▶ EXTRACT TO READ:
# # # # #
Sunday, December 30, 2007

Odds and Sods

Roundup of Excellent Pieces
Glenn Greenwald, always worth reading, has an excellent piece up today titled Oligarchical decay that covers a range of related topics that are favorites of this blog.

In case after case, our political establishment has adopted the "principle" that our most powerful actors are immune from the rule of law. And they've adopted the enabling supplemental "principle" that any information which our political leaders want to keep suppressed is -- by definition, for that reason alone -- information that is "classified" and should not be disclosed.
[...]
And now, our government just destroys evidence crucial both to all sorts of court proceedings and a comprehensive investigation into the worst attack on U.S. soil in our history -- part and parcel of its general pattern of destroying or "losing" key evidence -- and the Honorable, Independent Attorney General tells both the legislative and judicial branches that they have no right even to investigate. And although we know for a fact that the top aides to both Bush and Cheney were involved in discussions of whether the tapes should be destroyed, we have no idea what they said and are unlikely ever to know, and even if we did find out, it's impossible to envision anything happening as a result.

Remember folks: Republicans are "tough on crime."

Digby at Hullabaloo takes on the phony cries for "bipartisanship", more accurately known as shutting up and letting Republicans do what they want in the name of the greater good as they define it.

Isn't it funny that these people were nowhere to be found when George W. Bush seized office under the most dubious terms in history, having been appointed by a partisan supreme court majority and losing the popular vote? If there was ever a time for a bunch of dried up, irrelevant windbags to demand a bipartisan government you'd think it would have been then, wouldn't you? (How about after 9/11, when Republicans were running ads saying Dems were in cahoots with Saddam and bin Laden?) But it isn't all that surprising. They always assert themselves when the Democrats become a majority; it's their duty to save the country from the DFH's who are far more dangerous than Dick Cheney could ever be.


The Magic 8-Ball was not Available
One of the great things about reading Hullabaloo is that Digby will make predictions that quite frequently come true. As opposed to say William "Quayle's Brain" Kristol, who has been announced as a NYT guest columnist after unceremoniously parting ways with Time Magazine.
# # # # #
▶ GOALS:
(1) According to the blog post, what is the title of the Glenn Greenwald piece it recommends?
(2) Write a continuation of the blog post, picking up right after its final sentence.

▶ PROVIDED MATERIAL:
# # # # #
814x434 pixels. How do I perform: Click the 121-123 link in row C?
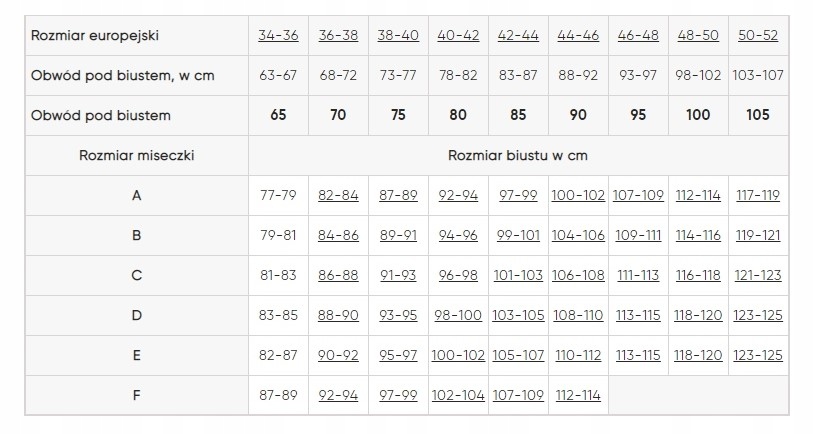(x=758, y=275)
# # # # #
▶ WRITTEN RESPONSES:
(1) Oligarchical decay

(2)
A good take down of Bloody Billy is available here, among plenty of other places. I find it hard to believe that he needs to be taken down; anyone with a brain and an honest bone in their body should be able to read and watch him and quickly realize that the omnipresent smug grin is the summation of his character.

William Kristol is a pundit in the mold of Frank Gaffney: someone who will say anything, no matter how dishonest, foul or offensive to the intellect as long as it helps their side score points. Putting party above country is something they take pride in.

In a now-famous strategy memo, Kristol warned that Republicans had to kill, rather than amend, the Clinton proposal. Its success, he warned, would “re-legitimize middle-class dependence for ‘security’ on government spending and regulation,” and “revive ... the Democrats, as the generous protector of middle-class interests.”

William Kristol was opposed to the government health care plan because it might succeed and in succeeding help the Democrats. That's a true patriot.

This bit by Bill Maher, while not the most well-sourced or comprehensive comment on William Kristol, is my personal favorite as it is both brutal and funny.

Journalistic "balance" is pure folly, a worthless goal that places keeping up appearances over delivering the truth. But if the NYT is dead-set on maintaining a perceived balance by hiring another conservative writer they could at least pick one who did something more than deliver pure marketing fluff that even he must know has no basis in reality.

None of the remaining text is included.